(Element and text position data)

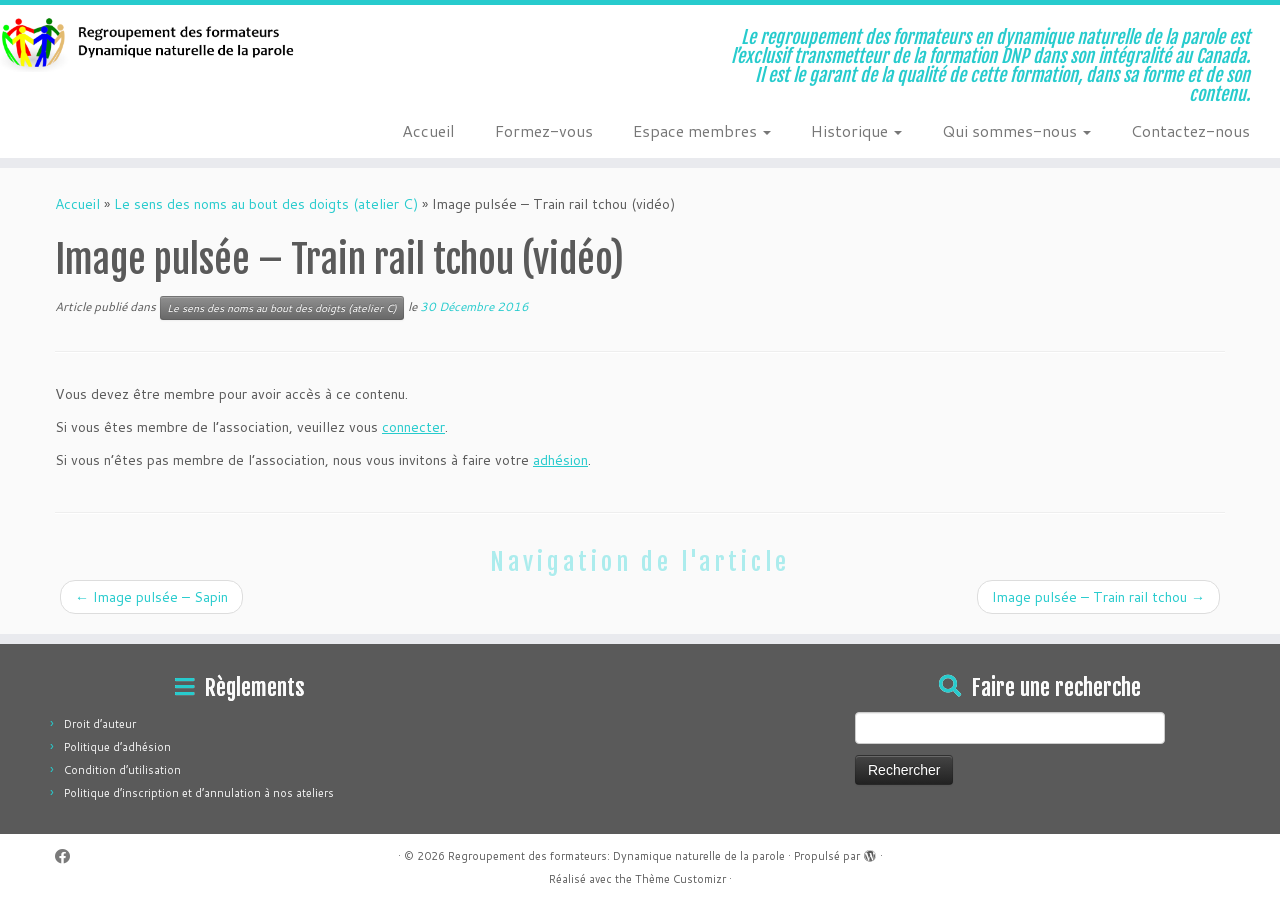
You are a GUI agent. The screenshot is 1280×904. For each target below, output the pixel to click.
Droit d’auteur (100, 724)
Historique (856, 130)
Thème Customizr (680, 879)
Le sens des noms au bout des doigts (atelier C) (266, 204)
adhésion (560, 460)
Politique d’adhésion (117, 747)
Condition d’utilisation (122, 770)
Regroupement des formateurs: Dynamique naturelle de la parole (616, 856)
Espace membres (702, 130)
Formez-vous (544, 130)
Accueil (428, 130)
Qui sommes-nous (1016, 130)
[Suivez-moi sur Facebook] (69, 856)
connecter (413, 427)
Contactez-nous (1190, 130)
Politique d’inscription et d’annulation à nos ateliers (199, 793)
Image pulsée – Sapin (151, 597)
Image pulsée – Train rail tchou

### Task
Scale the material above by writing out every line of it again, multiplying each answer coordinate by 1.6 and rounding to whole numbers with halves rounded up, while keeping all other text and numbers unchanged. Leave the picture out.

### Solution to this problem
You are a GUI agent. The screenshot is 1280×904. For each target below, output the pixel to click.
Droit d’auteur (160, 1158)
Historique (1370, 208)
Thème Customizr (1088, 1406)
Le sens des noms au bout des doigts (atelier C) (426, 326)
adhésion (896, 736)
Politique d’adhésion (187, 1195)
Condition d’utilisation (195, 1232)
Regroupement des formateurs: Dynamique naturelle de la parole (986, 1370)
Espace membres (1123, 208)
Formez-vous (870, 208)
Accueil (685, 208)
Qui sommes-nous (1626, 208)
[Suivez-moi sur Facebook] (110, 1370)
connecter (661, 683)
Contactez-nous (1904, 208)
Politique d’inscription et d’annulation à nos ateliers (318, 1269)
Image pulsée – Sapin (242, 955)
Image pulsée – Train rail tchou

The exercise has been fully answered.